There are talks that the world economy may yet see a repeat of the East Asian Financial crisis of 1997 to 2000 or worst the Great Recession of 2008 to 2012. It is feared that the troubled economies of countries like Argentina, Venezuela, Turkey, South Africa and a few others may contaminate the rest of the world as what happened when some East Asian countries like Thailand, Indonesia, and South Korea in 1997 pulled down many other countries as far away as Brazil. Complicating factors are the trade war that the US is waging against China as well as the uncertainty of the way Brexit is going to be managed. It is important more than ever that world leaders consider the guidelines proposed by a Vatican document on certain ethical principles concerning the present economic-financial system if we are going to attain long-term financial stability in the global economy.
The document points out that the current globalization of the financial system requires a stable, clear and effective coordination among various national regulatory authorities, with the possibility, and at times, the necessity of sharing binding decisions promptly when required, whenever there are threats to the common good. There should be complete transparency regarding whatever is traded in order to eliminate every form of injustice and inequality, thus assuring the greatest possible equity in the exchange. There should be a clear definition and separation among banking responsibilities for the management of credit, of the ordinary daily management of credit, of investment of savings, and of mere business. These clear distinctions can avoid situations of financial instability. There should also be the maximum amount of information possible, so that every agent can protect his or her interests in full, and with complete freedom. Every agent should be informed if his or her capital is used for speculative purposes. There should also be full information about the degree of risk and the adequate price of the financial products to which one subscribes.
The document lists the morally questionable activities of financial advisers in the management of savings. These are an excessive movement of the investment portfolio commonly aimed at increasing the revenues deriving from the commission for the bank or other financial intermediary; the lack of a due impartiality in offering instruments of saving, which, compared with some banks, the product of others would suit better the needs of the clients; the scarcity of due diligence or even a malicious negligence on the part of financial advisers regarding the protection of related interests to the portfolio of their clients; and the concession of financing on the part of the banking intermediator in a subordinate manner to the contextual subscription of other financial products issued by the same, but not convenient to the client.
Hopefully, the world has learned from the disastrous consequences of the financial derivatives which brought the global economy down during the Great Recession. These financial products were created for the purpose of guaranteeing an insurance on the inherent risks of certain operations often containing a gamble made on the basis of the presumed value attributed to those risks. At the foundation of such financial instruments lay contracts in which the parties were still able to reasonably evaluate the fundamental risk on the basis ofwhich they wanted to insure. Unfortunately, in some types of derivatives (particularly the so-called securitizations), it was noted that, starting with the original structures, and linked to identifiable financial investments, more and more complex structures were built (securitizations of securitizations) in which it was increasingly difficult, and after many more of these transactions almost impossible, to stabilize in a reasonable and fair manner their fundamental value. Every passage in the trade of these shares, beyond the will of the parties, distorted the actual value of the risk from that which the instrument must depend. All these encouraged the rising of speculative bubbles, which had been the important contributory cause of the recent financial crisis.
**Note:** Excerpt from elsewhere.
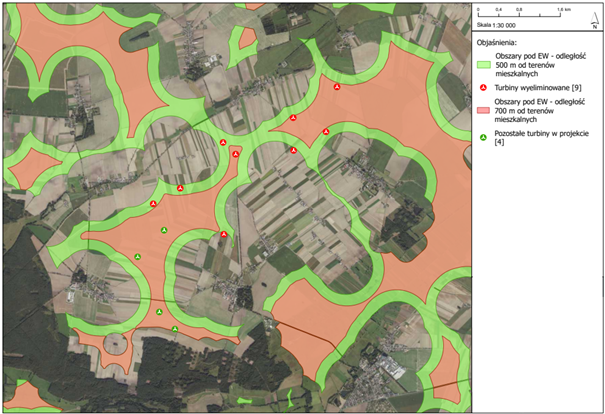Select the southernmost red turbine marker
The width and height of the screenshot is (605, 414).
(224, 235)
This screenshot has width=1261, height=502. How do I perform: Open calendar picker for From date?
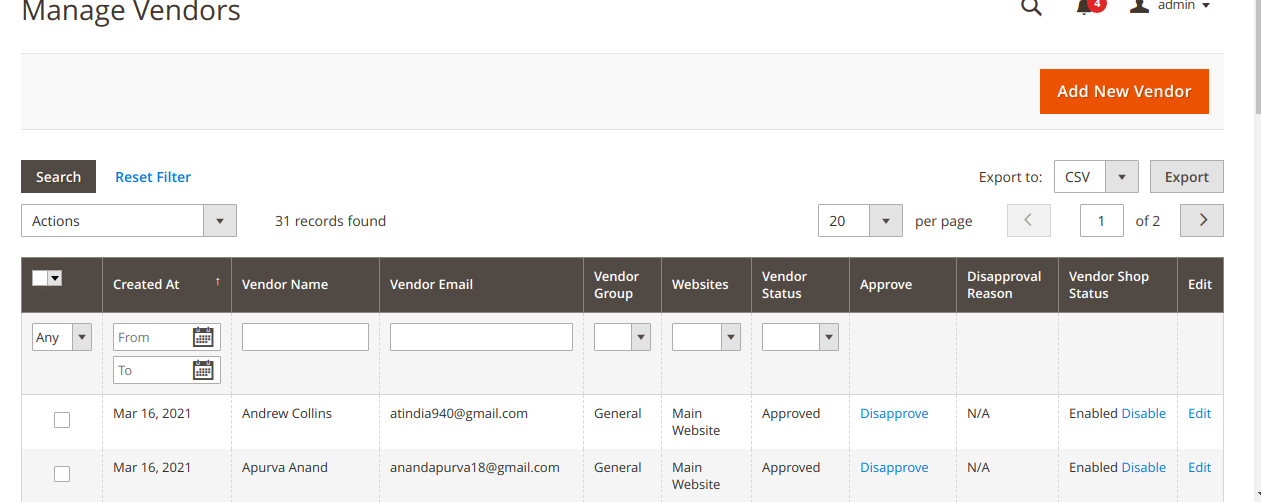[203, 337]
It is clear that ethical principles were completely ignored in the creation of these financial products. The uncertainty surrounding these products, such as the steady decline of the transparency of that which they assured, still not appearing in the original operations, made them continuously less acceptable from the perspective of ethics that is respectful of the truth and the common good. This complete disregard for truth and transparency transformed these instruments into a ticking time bomb ready sooner or later to explode, poisoning the health of the global markets. There was a complete ethical void which became more serious as these products were negotiated on the so-called markets with less regulation (over the counter) and were exposed more to the markets regulated by chance, if not by fraud, and thus decoupling them from the vital life-lines and investments in the real economy.
The Vatican document also made an ethical assessment of the use of credit default swaps (CDS). These were particular insurance contracts for the risk of bankruptcy that permitted gambling at the risk of the bankruptcy of a third party, even among those who did not take any such risk of credit earlier. The market of CDS, in the wake of the economic crisis of 2007, was so huge that it represented almost the equivalent of the GDP of the whole world. The spread of such a kind of contract without proper limits encouraged the growth of a finance of chance, and of gambling on the failure of others, something completely unacceptable from the ethical point of view. In fact, the process of acquiring these instruments by those who did not have any credit risk already in existence created an unhealthy moral environment in which persons started to nurture an interest in the financial ruin of other economic entities, and in some extreme cases, actually conspiring to actively cause such business failures.
These considerations on some ethical dimensions of global and domestic finance should make it clear that there is need for adequate public regulation of financial instruments but more importantly for a campaign to motivate financial executives in the private sector to actively promote the common good of their various stakeholders as part of their responsibility as ethical human beings. We have to reject the assumption of the advocate of free market economics that the only motivation of people in business is to maximize the profit for their shareholders. It is about time that we topple down the idol of the free market economy.